> [What is being asked]: All of the data that follows should be output again without any alteration.

> [Listed records]:
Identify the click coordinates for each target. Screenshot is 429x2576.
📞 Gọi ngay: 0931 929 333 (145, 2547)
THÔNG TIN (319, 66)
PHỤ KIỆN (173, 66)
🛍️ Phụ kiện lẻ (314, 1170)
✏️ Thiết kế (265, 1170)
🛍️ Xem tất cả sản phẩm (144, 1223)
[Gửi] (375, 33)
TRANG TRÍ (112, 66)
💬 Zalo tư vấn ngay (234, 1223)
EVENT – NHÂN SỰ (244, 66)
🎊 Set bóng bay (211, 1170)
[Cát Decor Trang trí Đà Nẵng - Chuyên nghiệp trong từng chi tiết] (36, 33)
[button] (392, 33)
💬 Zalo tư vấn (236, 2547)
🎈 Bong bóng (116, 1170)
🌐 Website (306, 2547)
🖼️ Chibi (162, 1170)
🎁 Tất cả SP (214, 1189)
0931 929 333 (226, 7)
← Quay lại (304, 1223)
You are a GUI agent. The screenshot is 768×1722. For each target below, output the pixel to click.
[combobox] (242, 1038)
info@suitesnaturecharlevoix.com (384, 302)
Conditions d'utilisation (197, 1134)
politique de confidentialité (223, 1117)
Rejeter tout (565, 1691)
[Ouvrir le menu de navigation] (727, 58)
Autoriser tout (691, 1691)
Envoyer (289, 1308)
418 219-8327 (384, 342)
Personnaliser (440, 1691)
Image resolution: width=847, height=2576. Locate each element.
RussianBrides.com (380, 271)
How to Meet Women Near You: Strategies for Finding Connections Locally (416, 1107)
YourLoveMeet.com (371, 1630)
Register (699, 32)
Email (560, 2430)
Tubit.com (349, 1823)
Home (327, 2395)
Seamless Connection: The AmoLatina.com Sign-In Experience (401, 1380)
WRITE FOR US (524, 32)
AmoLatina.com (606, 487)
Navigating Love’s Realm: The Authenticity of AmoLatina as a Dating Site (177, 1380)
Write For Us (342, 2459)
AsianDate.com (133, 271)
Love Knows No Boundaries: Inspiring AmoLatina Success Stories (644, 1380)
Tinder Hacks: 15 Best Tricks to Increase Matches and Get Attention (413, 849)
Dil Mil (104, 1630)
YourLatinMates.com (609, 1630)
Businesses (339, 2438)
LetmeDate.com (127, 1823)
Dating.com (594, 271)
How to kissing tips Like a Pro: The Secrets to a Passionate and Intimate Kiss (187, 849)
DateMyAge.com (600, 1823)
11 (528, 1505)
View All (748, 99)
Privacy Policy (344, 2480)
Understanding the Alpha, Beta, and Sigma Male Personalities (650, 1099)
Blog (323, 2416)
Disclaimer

> [Answer for this exercise]:
Identify the click coordinates for each target. Screenshot is 429x2576.
📞 Gọi ngay: 0931 929 333 (145, 2547)
THÔNG TIN (319, 66)
PHỤ KIỆN (173, 66)
🛍️ Phụ kiện lẻ (314, 1170)
✏️ Thiết kế (265, 1170)
🛍️ Xem tất cả sản phẩm (144, 1223)
[Gửi] (375, 33)
TRANG TRÍ (112, 66)
💬 Zalo tư vấn ngay (234, 1223)
EVENT – NHÂN SỰ (244, 66)
🎊 Set bóng bay (211, 1170)
[Cát Decor Trang trí Đà Nẵng - Chuyên nghiệp trong từng chi tiết] (36, 33)
[button] (392, 33)
💬 Zalo tư vấn (236, 2547)
🎈 Bong bóng (116, 1170)
🌐 Website (306, 2547)
🖼️ Chibi (162, 1170)
🎁 Tất cả SP (214, 1189)
0931 929 333 (226, 7)
← Quay lại (304, 1223)
You are a GUI agent. The screenshot is 768×1722. For each target below, output the pixel to click.
[combobox] (242, 1038)
info@suitesnaturecharlevoix.com (384, 302)
Conditions d'utilisation (197, 1134)
politique de confidentialité (223, 1117)
Rejeter tout (565, 1691)
[Ouvrir le menu de navigation] (727, 58)
Autoriser tout (691, 1691)
Envoyer (289, 1308)
418 219-8327 (384, 342)
Personnaliser (440, 1691)
Image resolution: width=847, height=2576. Locate each element.
RussianBrides.com (380, 271)
How to Meet Women Near You: Strategies for Finding Connections Locally (416, 1107)
YourLoveMeet.com (371, 1630)
Register (699, 32)
Email (560, 2430)
Tubit.com (349, 1823)
Home (327, 2395)
Seamless Connection: The AmoLatina.com Sign-In Experience (401, 1380)
WRITE FOR US (524, 32)
AmoLatina.com (606, 487)
Navigating Love’s Realm: The Authenticity of AmoLatina as a Dating Site (177, 1380)
Write For Us (342, 2459)
AsianDate.com (133, 271)
Love Knows No Boundaries: Inspiring AmoLatina Success Stories (644, 1380)
Tinder Hacks: 15 Best Tricks to Increase Matches and Get Attention (413, 849)
Dil Mil (104, 1630)
YourLatinMates.com (609, 1630)
Businesses (339, 2438)
LetmeDate.com (127, 1823)
Dating.com (594, 271)
How to kissing tips Like a Pro: The Secrets to a Passionate and Intimate Kiss (187, 849)
DateMyAge.com (600, 1823)
11 (528, 1505)
View All (748, 99)
Privacy Policy (344, 2480)
Understanding the Alpha, Beta, and Sigma Male Personalities (650, 1099)
Blog (323, 2416)
Disclaimer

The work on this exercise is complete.